#### PAGE EXTRACT:

When we were shooting the episodes we kind of felt we were ahead of the time. Like, it’s dealing with a lot of the issues we’re going to have in the next 10 years—like the societal and warfare issues. We spend more time with our phones than we do other human beings. And what’s so cool about the hacking stuff on the show is that everything is real. Everything is happening as you watch it. There’s no green screen, we actually have someone doing it exactly how it would happen as it happens. Sam kept everything pretty realistic.
Nerdist: Speaking of controlled vision: the reveal in “White Rose” had everyone I know going “wait whaaaaaaaa—”!
Carly Chaikin: Well I knew from the beginning that I was his sister. From the very, very beginning Rami [Malek, who plays Elliot] and I both knew—Christian [Slater], Portia [Doubleday] and I all knew, pretty much. All I knew, though, was that Sam [told me], “Yeah he tries to kiss you and then you’re like, ‘I’m your sister.'” So I didn’t know how that was going to play out, or any details or anything, so I’d been waiting for episode 8 to see how it happened. It was exciting to see it, for real, in the script. There’s so much craziness that happens and it’s so hard to keep it in. Especially with something like that. People would say to me, “OK how do you fit into the show? Why are you so weird?” and all I could say was, “Well, you’ll see.”

#### STORED ROWS:
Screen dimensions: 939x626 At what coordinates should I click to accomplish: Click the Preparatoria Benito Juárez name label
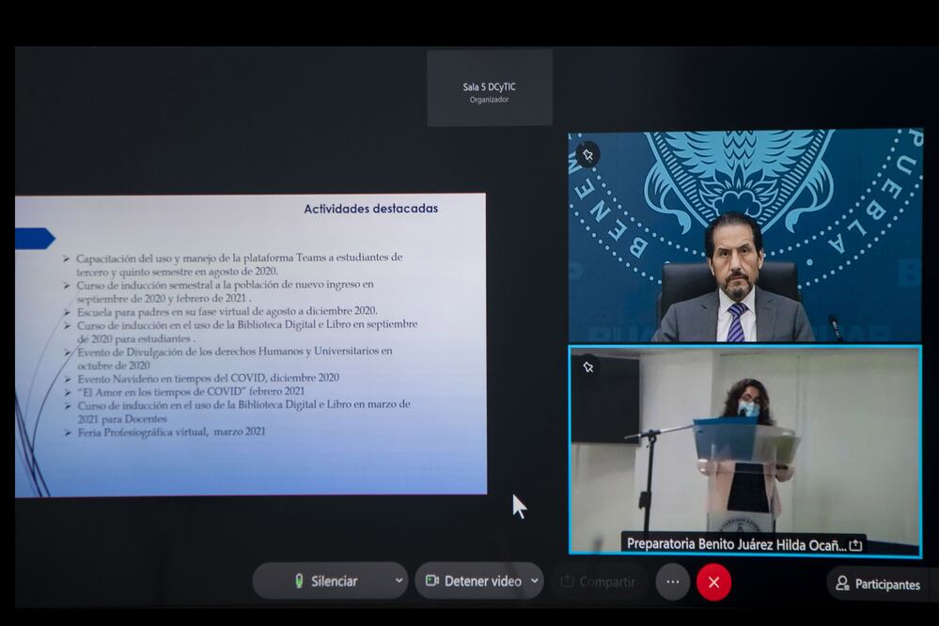point(736,544)
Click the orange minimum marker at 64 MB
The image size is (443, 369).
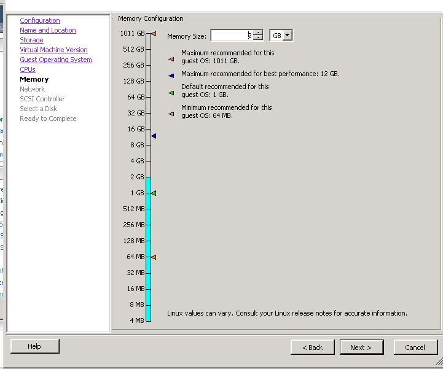coord(154,257)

#### WHAT YOU NEED TO DO:
(A) In the interview with Carly Chaikin, which episode was she waiting for to see how the reveal happened?
(B) Pick up the Carly Chaikin interview after its last sentence and continue it.

#### RESULTS IN ORDER:
(A) Episode 8.

(B)
Nerdist: Was it hard to navigate that—leaving clues but not projecting that you knew the twist—while still bringing a fully realized Darlene to the scene?
CC: Really, the way I played it is like he’s my brother and he knows it. Because how could he not know it, you know? It was just a natural brother/sister relationship. Like in episode two when we’re on the subway and Elliot says, “How do you know where I live?” And I gave him a look like, “Why wouldn’t I know where you live?” But because nobody knew and were seeing it through a different set of eyes, it wasn’t something that necessarily read as that.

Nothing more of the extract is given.